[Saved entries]
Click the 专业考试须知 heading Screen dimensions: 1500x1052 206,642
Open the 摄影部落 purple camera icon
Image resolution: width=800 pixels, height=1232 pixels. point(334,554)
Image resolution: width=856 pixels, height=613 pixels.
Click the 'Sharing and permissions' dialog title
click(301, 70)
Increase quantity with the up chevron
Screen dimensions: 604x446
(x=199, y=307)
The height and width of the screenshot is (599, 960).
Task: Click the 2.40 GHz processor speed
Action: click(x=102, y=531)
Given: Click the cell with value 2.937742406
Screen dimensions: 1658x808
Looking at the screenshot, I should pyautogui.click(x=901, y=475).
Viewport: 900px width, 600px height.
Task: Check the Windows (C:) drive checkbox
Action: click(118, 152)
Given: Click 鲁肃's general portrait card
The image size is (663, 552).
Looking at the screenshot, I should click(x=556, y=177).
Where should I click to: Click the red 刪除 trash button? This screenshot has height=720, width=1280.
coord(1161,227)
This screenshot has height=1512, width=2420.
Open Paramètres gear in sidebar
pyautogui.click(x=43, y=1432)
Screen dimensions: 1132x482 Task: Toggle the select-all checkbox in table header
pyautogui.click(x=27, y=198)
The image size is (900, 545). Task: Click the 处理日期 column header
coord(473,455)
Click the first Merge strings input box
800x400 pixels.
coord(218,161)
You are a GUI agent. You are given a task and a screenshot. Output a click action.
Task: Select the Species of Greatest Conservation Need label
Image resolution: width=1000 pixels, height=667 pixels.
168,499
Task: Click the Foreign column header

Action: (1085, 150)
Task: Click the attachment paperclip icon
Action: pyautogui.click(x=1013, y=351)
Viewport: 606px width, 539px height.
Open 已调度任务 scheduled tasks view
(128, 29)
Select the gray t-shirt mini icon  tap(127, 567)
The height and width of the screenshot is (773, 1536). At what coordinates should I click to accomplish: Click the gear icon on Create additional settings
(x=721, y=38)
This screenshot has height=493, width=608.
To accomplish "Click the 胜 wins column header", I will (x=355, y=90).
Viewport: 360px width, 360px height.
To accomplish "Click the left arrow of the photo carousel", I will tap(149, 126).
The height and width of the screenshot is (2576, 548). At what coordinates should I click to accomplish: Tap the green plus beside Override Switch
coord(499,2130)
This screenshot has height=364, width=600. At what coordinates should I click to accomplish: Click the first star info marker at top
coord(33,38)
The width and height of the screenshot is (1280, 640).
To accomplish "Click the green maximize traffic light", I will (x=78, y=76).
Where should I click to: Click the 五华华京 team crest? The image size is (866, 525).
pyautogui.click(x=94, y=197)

- _WHAT NEEDS TO BE DONE_:
Nothing should appear in the output except the lines from the one with "This screenshot has height=364, width=600." through the end of the records above, copied exactly.

- _RESULT FOR THIS EXERCISE_:
This screenshot has height=364, width=600. At what coordinates should I click to accomplish: Click the first star info marker at top
coord(33,38)
The width and height of the screenshot is (1280, 640).
To accomplish "Click the green maximize traffic light", I will (x=78, y=76).
Where should I click to: Click the 五华华京 team crest? The image size is (866, 525).
pyautogui.click(x=94, y=197)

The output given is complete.